The RFP required the project comply with the Wood First bylaw recently adopted by the village, and aspires to the creation of a “100-mile building,” (the Wood First Act was passed by the British Columbia government in October 2009 with the aim of generating demand for wood products, promoting climate-friendly construction, and stimulating economic activity in forest-dependent communities). Maximizing the use of locally harvested wood, processing capacity, manufacturing, and fabrication capabilities and craft skills would combine to provide the greatest possible social and economic benefits to valley communities.
Accordingly, UAA set up an integrated design process, in which various municipal departments, user groups, local industry representatives, and members of the broader community were invited to contribute their ideas and expertise to the conceptual development of the project. In bringing the community together, the meetings and open house events also helped build a broad consensus and strong commitment to the project.
By identifying the wealth of local materials, resources, and labour that could be incorporated into the project, the consultation process also ensured that, by reducing the effect of transportation, the embodied energy, carbon footprint, and life-cycle impacts of the building would be minimized. The result is a building incorporating approximately 288 m3 (10,171 cf) of wood products harvested mostly from forest licenses within 50 km (31 mi) of the site and processed at a local mill.

**Stored data**
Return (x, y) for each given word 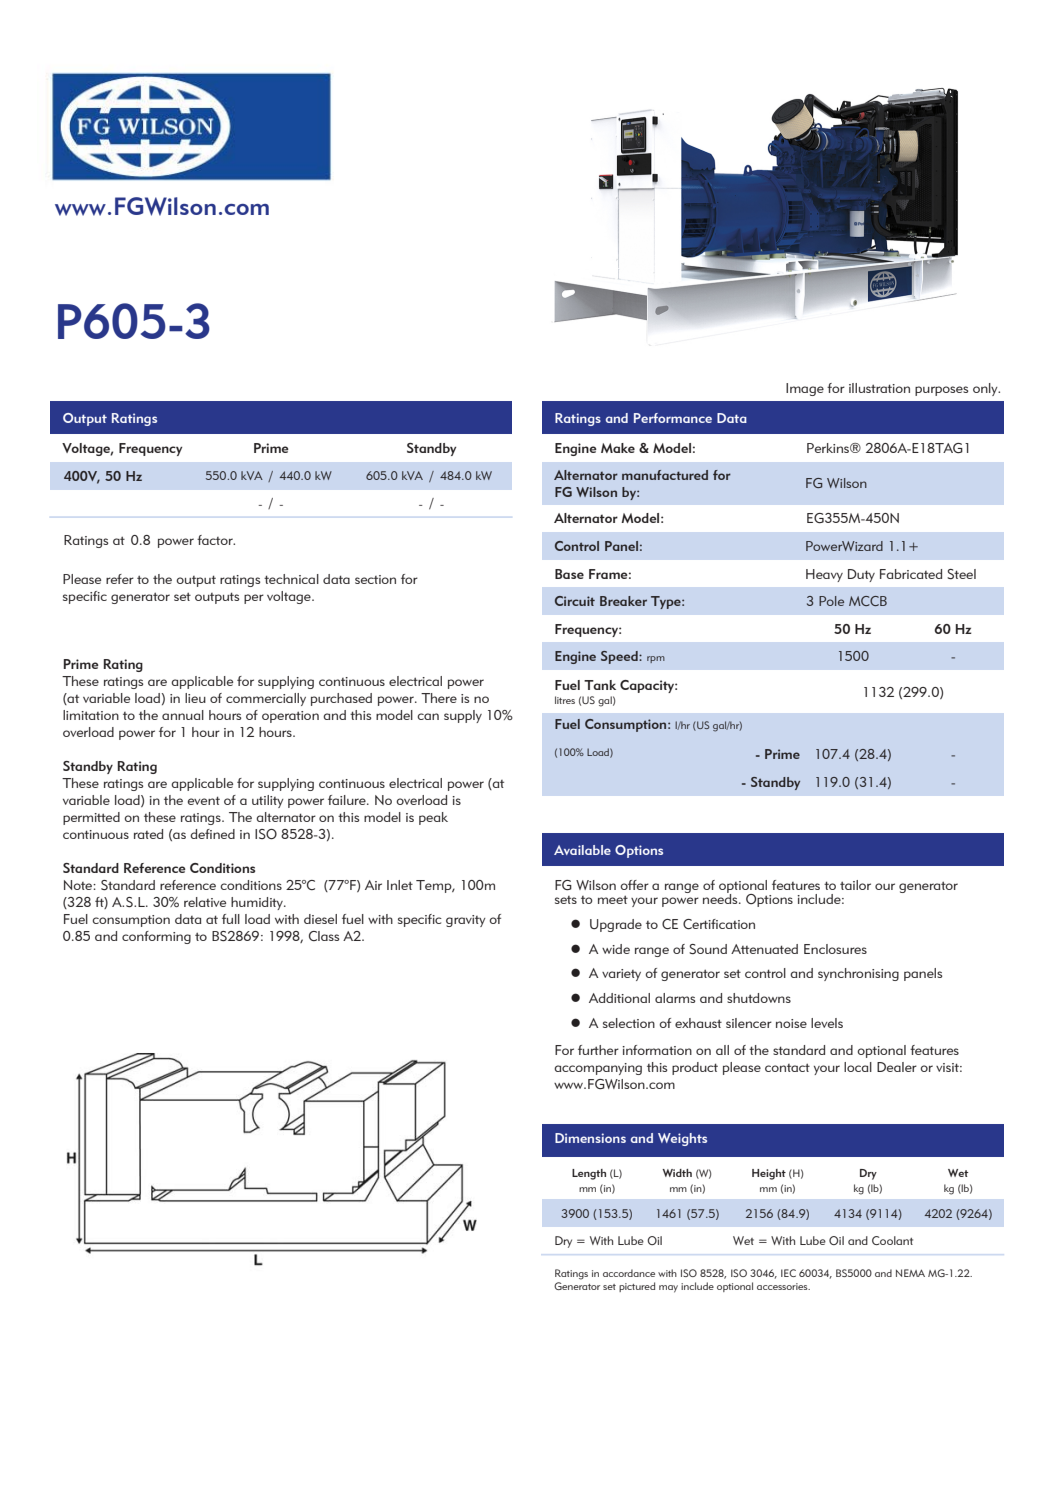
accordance (629, 1273)
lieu (195, 698)
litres (565, 700)
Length (589, 1174)
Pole (831, 601)
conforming (156, 937)
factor (216, 540)
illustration (879, 388)
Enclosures (835, 949)
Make (618, 448)
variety (621, 975)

**Set of tasks**
**a.** From the Wood First building passage, write out the part that opens with the words containing "The RFP required" and closes with "to valley communities.".
**b.** Answer these questions using the Wood First building passage.
(i) In what month and year did the British Columbia government pass the Wood First Act?
(ii) About how much wood product does the finished building incorporate?
(iii) Within what distance of the site were most of the forest licenses supplying that wood?
The records have no part in this.

**Complete answers**
**a.**
The RFP required the project comply with the Wood First bylaw recently adopted by the village, and aspires to the creation of a “100-mile building,” (the Wood First Act was passed by the British Columbia government in October 2009 with the aim of generating demand for wood products, promoting climate-friendly construction, and stimulating economic activity in forest-dependent communities). Maximizing the use of locally harvested wood, processing capacity, manufacturing, and fabrication capabilities and craft skills would combine to provide the greatest possible social and economic benefits to valley communities.

**b.**
(i) October 2009
(ii) Approximately 288 m3 (10,171 cf)
(iii) Within 50 km (31 mi) of the site